Rewrite the article on Greece's fiscal targets between "Thursday’s Eurogroup will" and "(SMPs and ANFAs).", inclusive, changing "sixth" to "seventh".

• _Excerpted passage_
────

ECONOMY

Greece’s fiscal targets may be set to ease

Greece’s fiscal targets may be set to ease

The Eurogroup council of eurozone finance ministers will on Thursday consider suspending Greece’s obligation to achieve a primary budget surplus of 3.5% of gross domestic product.

As a eurozone official said on Wednesday, “there is no doubt that Covid-19 is changing what it is rational for ministers to expect from Greece. The fiscal targets for Greece in 2020, and possibly 2021 too, will be assessed in a different light.” The same official refused to comment on the possibility of a permanent reduction of targets, saying this is something that “has not been discussed.”

Thursday’s Eurogroup will discuss the sixth enhanced surveillance report and the possibility of the disbursement of the third tranche of eurozone central banks’ earnings from Greek state bond holdings (SMPs and ANFAs).

The same source said the report records that the Greek authorities may have adjusted their policy to tackle the pandemic but the overall assessment is positive and the government remains focused on its reforms agenda.

The eurozone official noted that due to the measures to contain the coronavirus and the country’s dependence on tourism and shipping, the effects of the pandemic are going to hit the Greek economy hard and “could exacerbate existing weaknesses” in the credit sector.

────

• _Raw data_
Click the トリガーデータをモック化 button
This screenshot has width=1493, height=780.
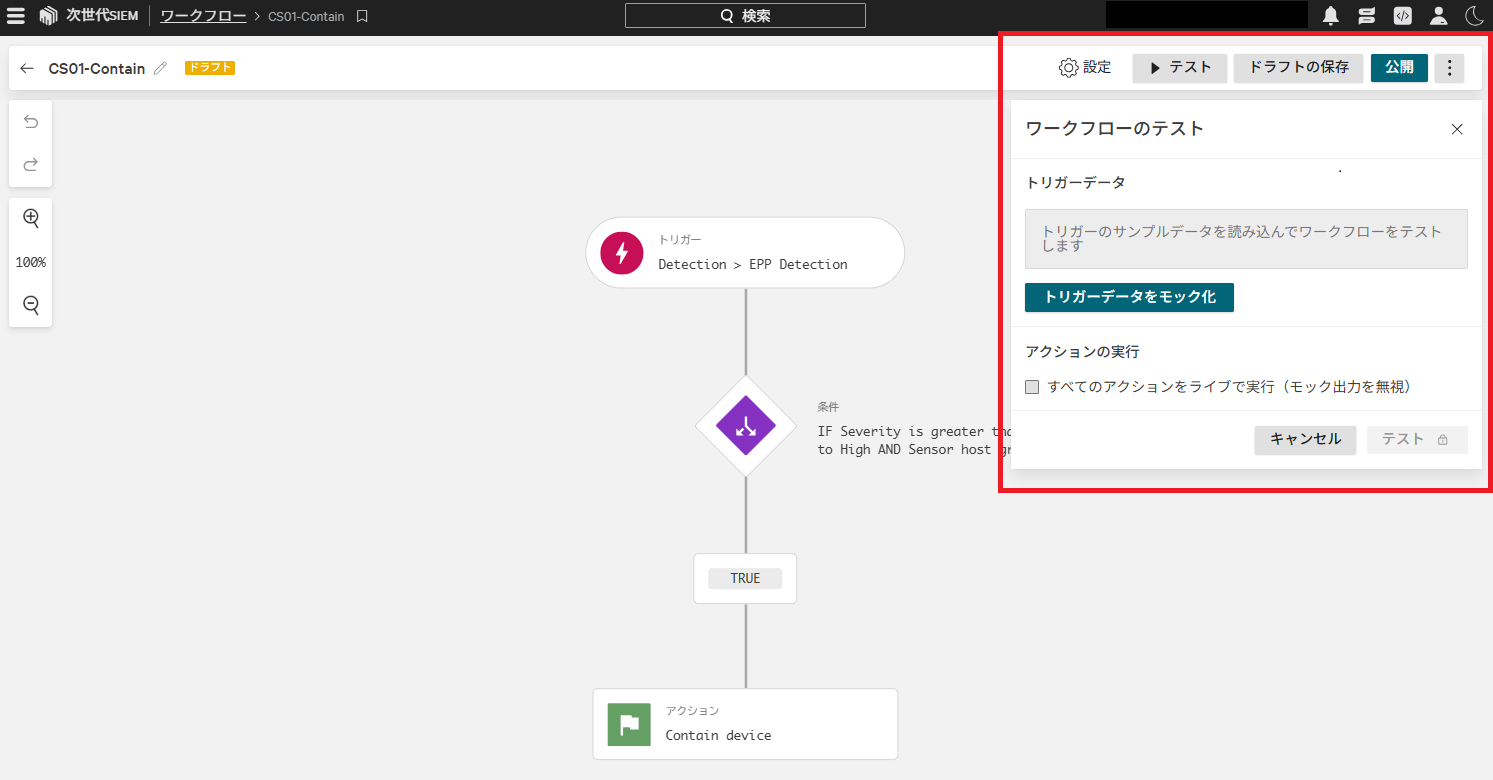pos(1128,297)
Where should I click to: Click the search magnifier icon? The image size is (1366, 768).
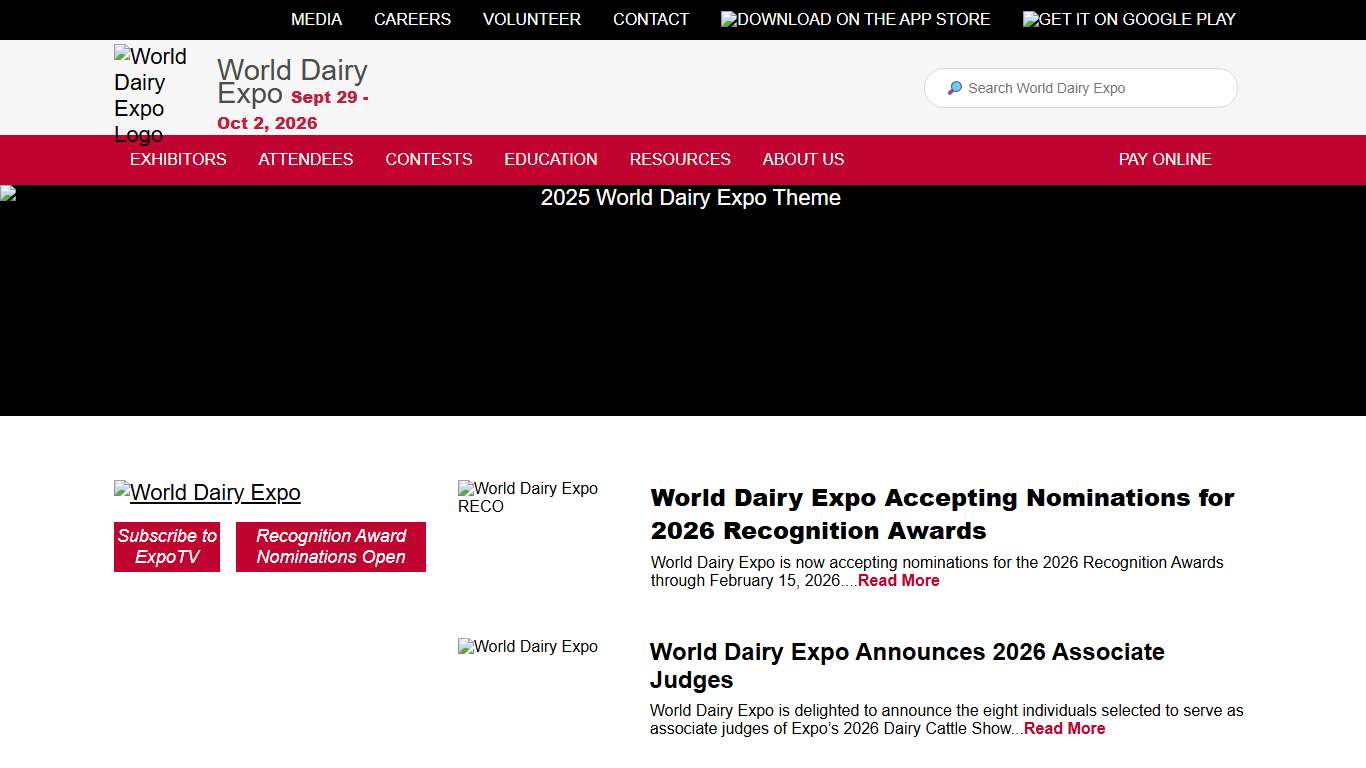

────

• _Task output_
Thursday’s Eurogroup will discuss the seventh enhanced surveillance report and the possibility of the disbursement of the third tranche of eurozone central banks’ earnings from Greek state bond holdings (SMPs and ANFAs).